Coat-switching politicians face an obvious question: Why did you ever ally with people who fail to see the overriding importance of your pet issue, or who drew fundamentally different conclusions about it? Not everyone will respond with a conspiracy theory, but claiming that your former political allies have all been corrupted certainly is the easiest answer. Not surprisingly, Kennedy is notorious for spewing dangerous conspiracy theories, and Gabbard has spent years concocting stories about Hillary Clinton, whom she portrays as an evil warmonger.
So, this is how the shift from the “far out” to the far right can happen. It starts with an issue that is much more important than all others, but which your allies do not regard with the same urgency. When you no longer have their ear, you turn to whomever will have you. But the only party that will have you is the one that has its own reasons for wanting to make your former team look corrupt.
Wagenknecht’s story is more complicated. A talented rhetorician and regular guest on TV programs, she is effective in repeating dubious claims about Russia’s war against Ukraine. But, unlike Kennedy and Gabbard, she is a real political strategist. Her party is designed to fill what she sees as an unoccupied political space – nationalism combined with socialism – in Germany’s multiparty landscape, and she has seized on wedge issues to split other parties apart.

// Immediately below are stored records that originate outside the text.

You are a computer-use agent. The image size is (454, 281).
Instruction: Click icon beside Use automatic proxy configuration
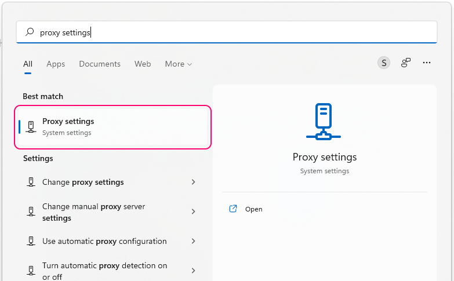click(31, 241)
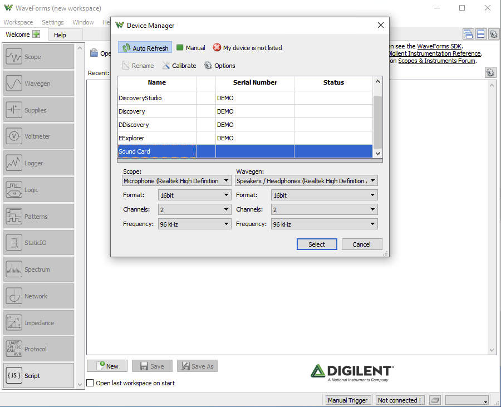Expand the Scope microphone device dropdown
Viewport: 501px width, 407px height.
pos(176,181)
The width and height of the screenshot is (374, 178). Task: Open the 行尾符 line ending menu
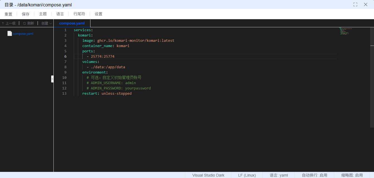coord(79,14)
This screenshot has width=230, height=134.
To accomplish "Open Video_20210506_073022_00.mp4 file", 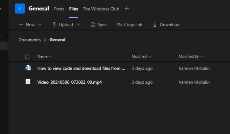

For example, Wagenknecht sees the war in Ukraine as a way to divide both Social Democrats and Christian Democrats. After this year’s elections in eastern Germany, Christian Democrats agreed to coalition talks with her alliance, in order to keep the far-right Alternative für Deutschland out of power in those states. But now, Wagenknecht insists that any coalition agreement contain language about the war that she knows CDU leaders cannot support (never mind that state governments do not conduct foreign policy).

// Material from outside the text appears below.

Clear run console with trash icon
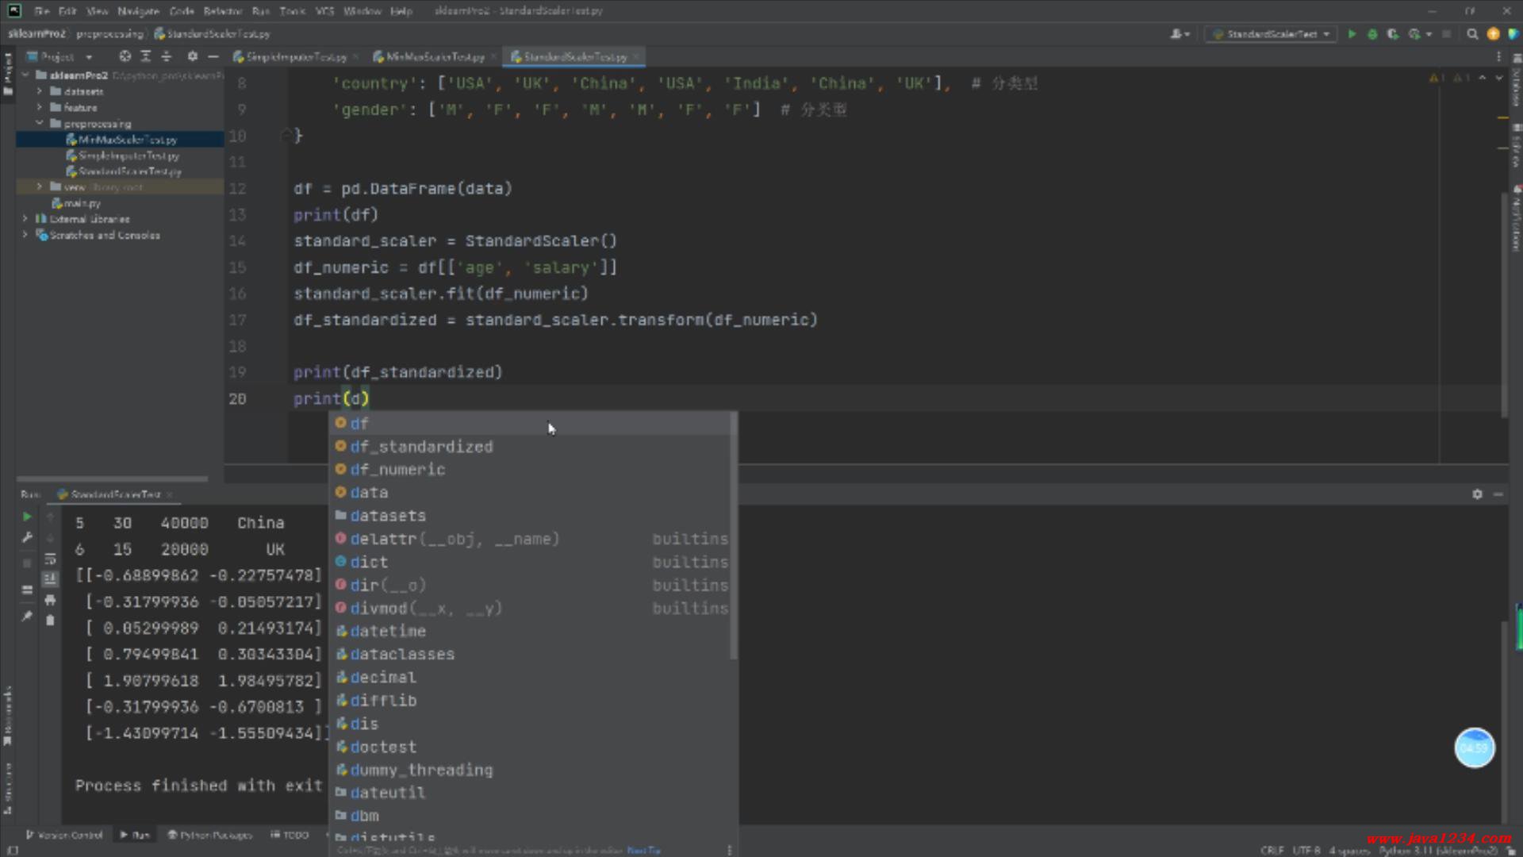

Prominent figures in her own party are willing to compromise, but Wagenknecht, who seems to want an iron grip on her “Alliance,” seeks to discredit any such position. Like Lenin, she appears willing to split her own party rather than lose control and tolerate deviations from ideological purity.
Of course, the political system in a democracy should be open. There is nothing wrong with political innovators drawing new lines of conflict; that is what enables political realignments. But there is a problem when such innovators rely on conspiracy theories and seek to delegitimise their adversaries and the political system in general.

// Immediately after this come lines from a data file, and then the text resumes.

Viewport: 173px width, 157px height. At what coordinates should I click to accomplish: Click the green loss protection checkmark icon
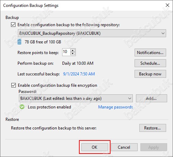pos(22,107)
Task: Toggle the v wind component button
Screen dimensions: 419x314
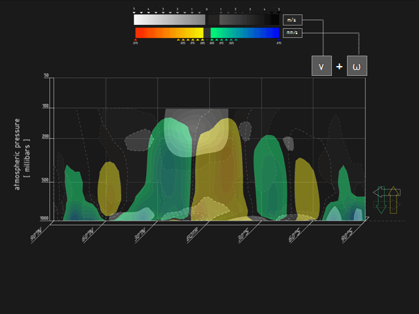Action: click(321, 66)
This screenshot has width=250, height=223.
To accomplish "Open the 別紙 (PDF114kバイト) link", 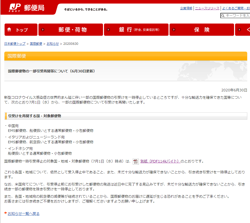I will tap(160, 161).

Quinn Slobodian and Will Callison refer to the latter phenomenon as “diagonalism,” writing: “At the extreme end, diagonal movements share a conviction that all power is conspiracy.” Slobodian and Callison first identified “thinking diagonally” – a translation of the German concept of Querdenken – during the pandemic, when prominent anti-vaxxers fomented protests against public health policies that often united far-left New Age types and hard-right agitators.
Now, diagonalism appears to be spreading in a world of parallel media universes. There, one finds plenty of pent-up political discontent about singular, overriding issues – whatever they may be.
Jan-Werner Müller is Professor of Politics at Princeton University.